- **Exercise objective**: Write out each of the following items line for line, with no changes.

··· Dataset entries

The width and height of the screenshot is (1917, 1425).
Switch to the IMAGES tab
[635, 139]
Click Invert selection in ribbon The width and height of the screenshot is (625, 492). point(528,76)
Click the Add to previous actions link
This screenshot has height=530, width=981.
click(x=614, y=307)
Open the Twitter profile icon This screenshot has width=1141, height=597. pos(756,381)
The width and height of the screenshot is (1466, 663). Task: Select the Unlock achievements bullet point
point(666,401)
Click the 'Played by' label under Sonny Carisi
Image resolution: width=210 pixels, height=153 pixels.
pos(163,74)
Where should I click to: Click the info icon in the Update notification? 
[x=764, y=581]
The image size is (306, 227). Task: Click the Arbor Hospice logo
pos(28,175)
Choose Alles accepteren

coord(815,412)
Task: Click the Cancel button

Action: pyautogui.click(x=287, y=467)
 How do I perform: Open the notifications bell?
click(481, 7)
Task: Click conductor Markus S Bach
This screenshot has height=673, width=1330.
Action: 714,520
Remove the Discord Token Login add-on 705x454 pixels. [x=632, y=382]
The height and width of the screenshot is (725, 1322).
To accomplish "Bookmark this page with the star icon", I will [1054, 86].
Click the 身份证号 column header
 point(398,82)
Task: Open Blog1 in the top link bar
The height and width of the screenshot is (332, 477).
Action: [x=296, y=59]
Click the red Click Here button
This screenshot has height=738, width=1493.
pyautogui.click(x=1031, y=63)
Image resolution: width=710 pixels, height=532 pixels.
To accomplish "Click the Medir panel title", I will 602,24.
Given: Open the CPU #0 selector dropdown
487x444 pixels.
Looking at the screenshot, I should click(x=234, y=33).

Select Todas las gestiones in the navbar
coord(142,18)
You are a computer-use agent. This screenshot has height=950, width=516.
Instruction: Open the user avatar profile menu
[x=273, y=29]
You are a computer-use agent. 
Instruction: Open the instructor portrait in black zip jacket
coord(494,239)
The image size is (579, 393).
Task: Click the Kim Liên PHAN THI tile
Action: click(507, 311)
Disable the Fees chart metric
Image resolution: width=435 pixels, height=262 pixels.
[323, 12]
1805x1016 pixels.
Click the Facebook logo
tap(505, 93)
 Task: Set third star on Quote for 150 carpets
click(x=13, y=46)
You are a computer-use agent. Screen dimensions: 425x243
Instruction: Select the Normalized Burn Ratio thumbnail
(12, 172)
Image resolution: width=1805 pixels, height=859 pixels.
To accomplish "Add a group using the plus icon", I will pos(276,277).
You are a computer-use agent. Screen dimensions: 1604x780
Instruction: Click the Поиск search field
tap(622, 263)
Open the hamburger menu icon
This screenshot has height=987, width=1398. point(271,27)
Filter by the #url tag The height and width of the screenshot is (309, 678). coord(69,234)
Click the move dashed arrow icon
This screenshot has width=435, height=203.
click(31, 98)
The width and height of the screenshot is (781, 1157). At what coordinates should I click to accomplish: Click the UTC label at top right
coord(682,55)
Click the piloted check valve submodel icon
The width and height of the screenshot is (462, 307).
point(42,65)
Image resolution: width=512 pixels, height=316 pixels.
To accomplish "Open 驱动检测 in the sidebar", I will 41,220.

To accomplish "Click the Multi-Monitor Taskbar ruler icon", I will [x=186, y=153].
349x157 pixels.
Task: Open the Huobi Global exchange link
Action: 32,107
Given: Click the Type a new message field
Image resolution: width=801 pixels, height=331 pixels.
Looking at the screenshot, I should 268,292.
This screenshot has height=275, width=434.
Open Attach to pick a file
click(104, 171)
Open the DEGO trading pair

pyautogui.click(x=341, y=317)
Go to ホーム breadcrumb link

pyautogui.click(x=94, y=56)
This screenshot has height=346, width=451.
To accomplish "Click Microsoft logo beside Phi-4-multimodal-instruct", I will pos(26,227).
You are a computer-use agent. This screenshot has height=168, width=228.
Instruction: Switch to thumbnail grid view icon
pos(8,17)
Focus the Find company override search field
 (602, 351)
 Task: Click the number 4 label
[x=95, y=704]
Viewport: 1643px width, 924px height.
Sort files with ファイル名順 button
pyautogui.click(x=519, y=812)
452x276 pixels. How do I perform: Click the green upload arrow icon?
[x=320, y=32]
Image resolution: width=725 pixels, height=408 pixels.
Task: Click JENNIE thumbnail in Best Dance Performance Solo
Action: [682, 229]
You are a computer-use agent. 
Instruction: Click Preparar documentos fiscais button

······

- **Solved exercise**:
The width and height of the screenshot is (1917, 1425).
Switch to the IMAGES tab
[635, 139]
Click Invert selection in ribbon The width and height of the screenshot is (625, 492). point(528,76)
Click the Add to previous actions link
This screenshot has height=530, width=981.
click(x=614, y=307)
Open the Twitter profile icon This screenshot has width=1141, height=597. pos(756,381)
The width and height of the screenshot is (1466, 663). Task: Select the Unlock achievements bullet point
point(666,401)
Click the 'Played by' label under Sonny Carisi
Image resolution: width=210 pixels, height=153 pixels.
pos(163,74)
Where should I click to: Click the info icon in the Update notification? 
[x=764, y=581]
The image size is (306, 227). Task: Click the Arbor Hospice logo
pos(28,175)
Choose Alles accepteren

coord(815,412)
Task: Click the Cancel button

Action: pyautogui.click(x=287, y=467)
 How do I perform: Open the notifications bell?
click(481, 7)
Task: Click conductor Markus S Bach
This screenshot has height=673, width=1330.
Action: 714,520
Remove the Discord Token Login add-on 705x454 pixels. [x=632, y=382]
The height and width of the screenshot is (725, 1322).
To accomplish "Bookmark this page with the star icon", I will [1054, 86].
Click the 身份证号 column header
 point(398,82)
Task: Open Blog1 in the top link bar
The height and width of the screenshot is (332, 477).
Action: [x=296, y=59]
Click the red Click Here button
This screenshot has height=738, width=1493.
pyautogui.click(x=1031, y=63)
Image resolution: width=710 pixels, height=532 pixels.
To accomplish "Click the Medir panel title", I will 602,24.
Given: Open the CPU #0 selector dropdown
487x444 pixels.
Looking at the screenshot, I should click(x=234, y=33).

Select Todas las gestiones in the navbar
coord(142,18)
You are a computer-use agent. This screenshot has height=950, width=516.
Instruction: Open the user avatar profile menu
[x=273, y=29]
You are a computer-use agent. 
Instruction: Open the instructor portrait in black zip jacket
coord(494,239)
The image size is (579, 393).
Task: Click the Kim Liên PHAN THI tile
Action: click(507, 311)
Disable the Fees chart metric
Image resolution: width=435 pixels, height=262 pixels.
[323, 12]
1805x1016 pixels.
Click the Facebook logo
tap(505, 93)
 Task: Set third star on Quote for 150 carpets
click(x=13, y=46)
You are a computer-use agent. Screen dimensions: 425x243
Instruction: Select the Normalized Burn Ratio thumbnail
(12, 172)
Image resolution: width=1805 pixels, height=859 pixels.
To accomplish "Add a group using the plus icon", I will pos(276,277).
You are a computer-use agent. Screen dimensions: 1604x780
Instruction: Click the Поиск search field
tap(622, 263)
Open the hamburger menu icon
This screenshot has height=987, width=1398. point(271,27)
Filter by the #url tag The height and width of the screenshot is (309, 678). coord(69,234)
Click the move dashed arrow icon
This screenshot has width=435, height=203.
click(31, 98)
The width and height of the screenshot is (781, 1157). At what coordinates should I click to accomplish: Click the UTC label at top right
coord(682,55)
Click the piloted check valve submodel icon
The width and height of the screenshot is (462, 307).
point(42,65)
Image resolution: width=512 pixels, height=316 pixels.
To accomplish "Open 驱动检测 in the sidebar", I will 41,220.

To accomplish "Click the Multi-Monitor Taskbar ruler icon", I will [x=186, y=153].
349x157 pixels.
Task: Open the Huobi Global exchange link
Action: 32,107
Given: Click the Type a new message field
Image resolution: width=801 pixels, height=331 pixels.
Looking at the screenshot, I should 268,292.
This screenshot has height=275, width=434.
Open Attach to pick a file
click(104, 171)
Open the DEGO trading pair

pyautogui.click(x=341, y=317)
Go to ホーム breadcrumb link

pyautogui.click(x=94, y=56)
This screenshot has height=346, width=451.
To accomplish "Click Microsoft logo beside Phi-4-multimodal-instruct", I will pos(26,227).
You are a computer-use agent. This screenshot has height=168, width=228.
Instruction: Switch to thumbnail grid view icon
pos(8,17)
Focus the Find company override search field
 (602, 351)
 Task: Click the number 4 label
[x=95, y=704]
Viewport: 1643px width, 924px height.
Sort files with ファイル名順 button
pyautogui.click(x=519, y=812)
452x276 pixels. How do I perform: Click the green upload arrow icon?
[x=320, y=32]
Image resolution: width=725 pixels, height=408 pixels.
Task: Click JENNIE thumbnail in Best Dance Performance Solo
Action: [682, 229]
You are a computer-use agent. 
Instruction: Click Preparar documentos fiscais button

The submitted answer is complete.